I was wondering if anybody knows of annotating protein sequences with very general terms (in a similar manner GOSlim terms) I am looking for something along the lines the Chembl classification, but perhaps more general as I want to classify both yeast and human proteins.
I would suggest looking at the COG functional categories for a set of broad functional categories into which you can classify proteins. If you are planning to compare yeast and human proteins in terms of functions, the eukaryotic orthologous groups from the eggNOG database may be of use to you. They cover both yeast and human proteins, and they are annotated with the COG functional categories.

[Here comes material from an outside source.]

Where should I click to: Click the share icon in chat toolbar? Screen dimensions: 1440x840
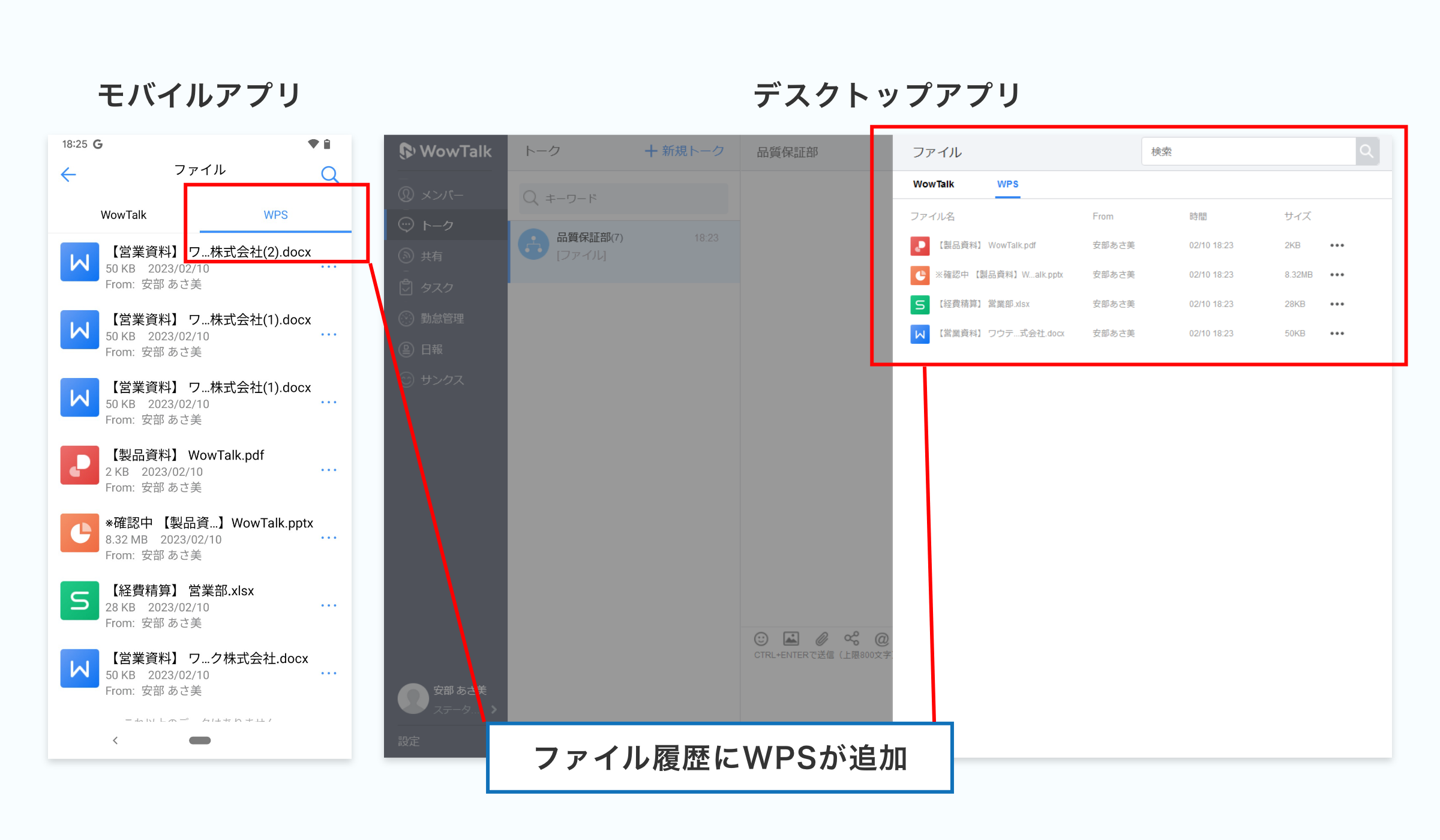851,639
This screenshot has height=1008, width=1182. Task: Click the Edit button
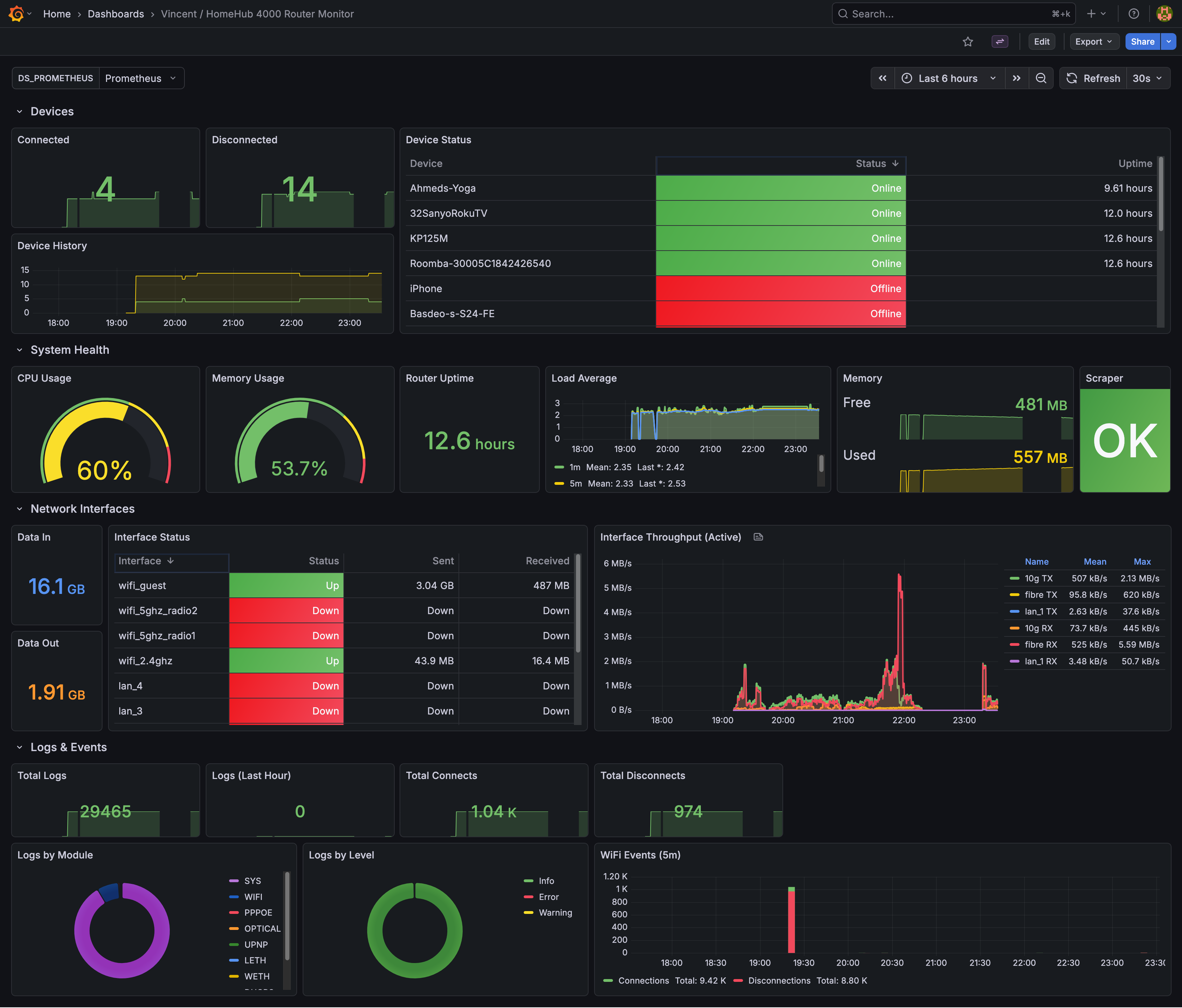(x=1042, y=41)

Also, if you have only the sequence, and you presume the protein is not in Uniprot (or there is not any information of it in Uniprot) you can use the Interpro server at http://www.ebi.ac.uk/interpro/, which will try to find functional categories (GO terms) based on its sequence information in an "intelligent" manner (Interpro will try to find families this protein belongs to, search for specific patterns, etc).

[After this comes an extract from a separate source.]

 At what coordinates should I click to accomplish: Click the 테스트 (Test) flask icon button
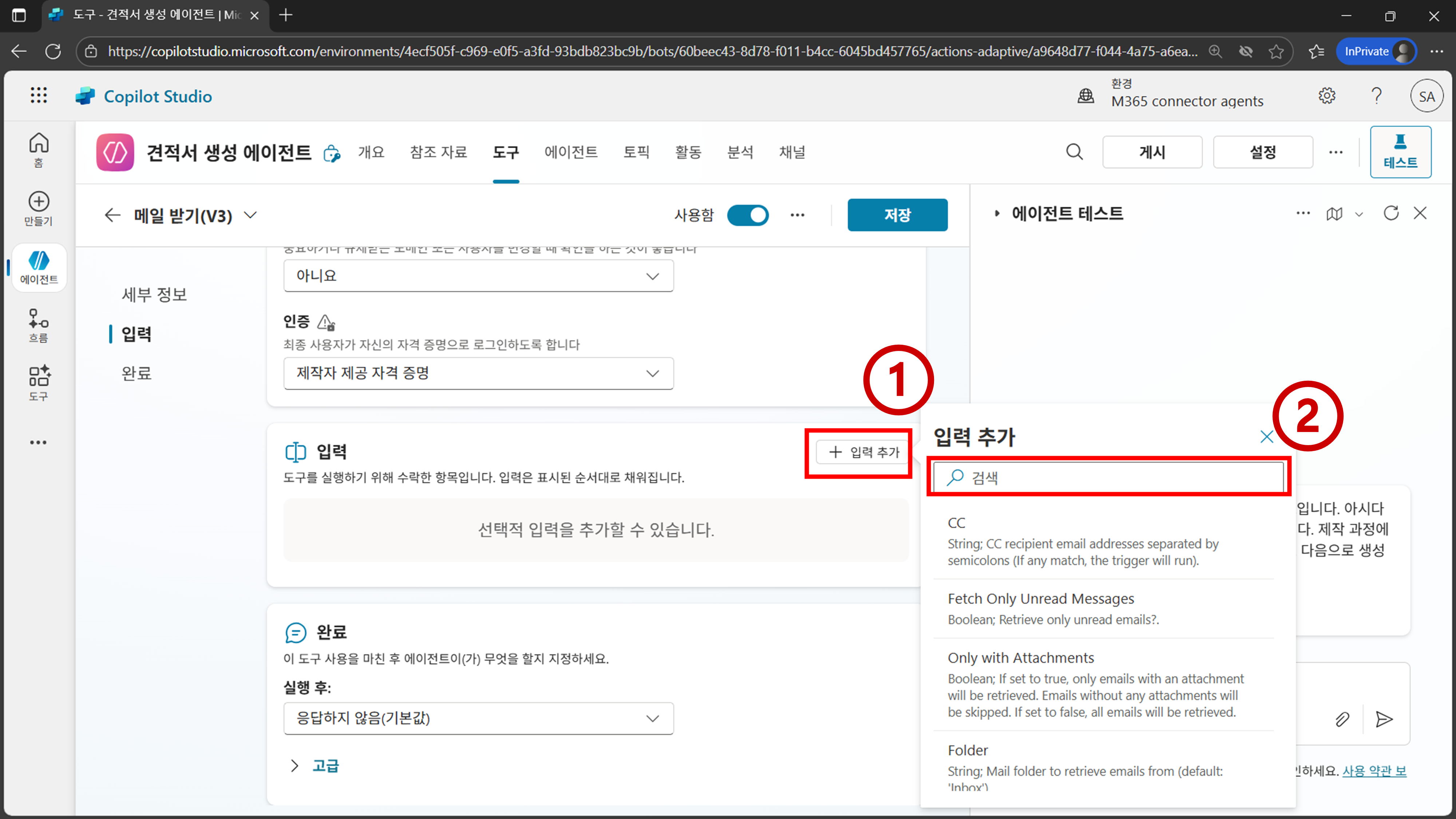(1400, 151)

Interpro is manually curated, and contains 11 different databases (prediction methods) which are specifically tuned to give you only high-precision results. So, it is unlikely that you get a very wrong functional assignment to the protein (even sometimes you get nothing as an output).
"[...] a comprehensive, fully classified, richly and accurately annotated protein sequence knowledgebase, with extensive crossâreferences and query interfaces [...]".
I think you miss the point of the question. Iain is asking for how to classify yeast and human proteins according to a set of very broad, general functional terms. I do not see how UniProt IDs would help him.
Thanks Lars, I think that is closest to what I am looking for.